Of course I shouldn’t go. But I felt like I had no choice. I was moving through squares on a board game, and somebody else
was rolling the dice.
Cold now, wrapping my arms around myself, teeth chattering. Why was I so sure I needed to be there, at this stupid party?
‘Because,’ the answer came back, ‘that is where you will die.’
I stopped short.
Why would I think that?
But once it was there, I couldn’t get rid of it. And with every step I
took back to town, I was more and more certain it was true. On the top of the mountain I’d been so confident that everything
was going to be fine. Now I was in the valley, and I was just as convinced that it would all be over, and soon.
I’d been standing still these past two months. Everything else was racing towards me.

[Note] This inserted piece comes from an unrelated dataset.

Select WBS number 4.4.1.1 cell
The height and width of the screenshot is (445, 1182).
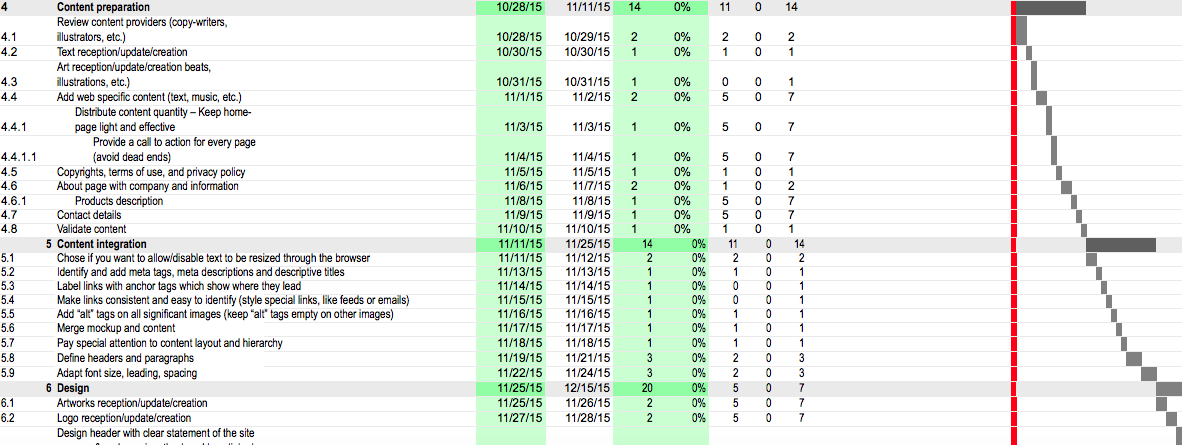pyautogui.click(x=19, y=157)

I got home around four in the morning. One of my socks was stuck to my heel with dried blood from the blister that had burst
a couple miles out of town. I sat on the bathtub’s edge and poured peroxide over it, watched the cut foaming and bubbling
as I waited for the chemical sting to calm. I was so tired that nothing would register except objects that were right in front
of me, as if my brain were a colouring book with pictures and labels. (A foot. A bathtub. Some Band-Aids.)
Then when I got to my room, I tripped and nearly smacked my head open on the corner of the bedstead. A box. A big cardboard
box in the middle of the floor. I turned on the light. It was all boxes in here. Boxes and bags. Nothing on my shelves, in
my desk drawers, the closet. There was a note on my pillow. Mom.
Looked like she’d decided I was moving to the city sooner than I’d thought. The note said we’d leave Saturday morning to find
me an apartment. I could move in right away, my mother’s note added, have a week alone to get settled before classes. She
was sorry to have to do this,
but since I’d refused to even discuss moving, much less get my things in any kind of order, I’d left her no choice. This last
part was underlined several times.
Jeez, Mom going through my stuff
. I did a quick check of my current hiding places. Untouched, thank God. Well, there was no sense getting mad. One of us had
finally done something to get my new life started.
Wait a minute. Wasn’t I going to die before we’d even make this trip? I didn’t know what to think about it anymore, that bizarre
idea that had settled on me as I limped along the highway. It already felt embarrassing.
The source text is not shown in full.